Clinton. One of his chapters is titled "A Green Light From Clinton." Mr.
Uchitelle writes: "As much as anyone, he disconnected the Democratic
party from its past, specifically its New Deal concern for job security
and full employment." Indeed, it is Mr. Uchitelle's point that it took
government action to bring about the reign of layoffs.

He is also clear that this began long before the Clinton presidency. Mr.
Uchitelle puts special emphasis on the deregulation of many industries,
the dilution of the Humphrey-Hawkins Full Employment Act of 1978 and
what he regards as other political wrong turns. Still, in a brief
concluding chapter, it is unclear whether Mr. Uchitelle sees any good
solutions now — including a solution that he attributes to this reviewer.

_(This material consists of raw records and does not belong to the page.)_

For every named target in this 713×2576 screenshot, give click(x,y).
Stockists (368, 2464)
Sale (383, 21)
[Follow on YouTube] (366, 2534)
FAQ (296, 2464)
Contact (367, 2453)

In this retelling of American history, Mr. Uchitelle is baffled by the
collapse of any serious resistance to these mass layoffs. Even the
protestors who began to sound off in the 90's generally believed that
companies did have to downsize or die. It bothers Mr. Uchitelle that the
mechanics and others he covers in this book and gets to know personally
often blame themselves. "Whenever I insisted that layoffs were a
phenomenon in America beyond their control, they agreed perfunctorily
and then went right back to describing ... why it was somehow their
fault or their particular bad luck."

Many readers know Mr. Uchitelle as a business journalist with an acute
analytic bent. That is in this book, but there is a surprising passion
as well. He urges — demands — that Americans speak up: not to give empty
speeches about how more of us should go to college, or "skill up," but
to stop the layoffs from ravaging us all.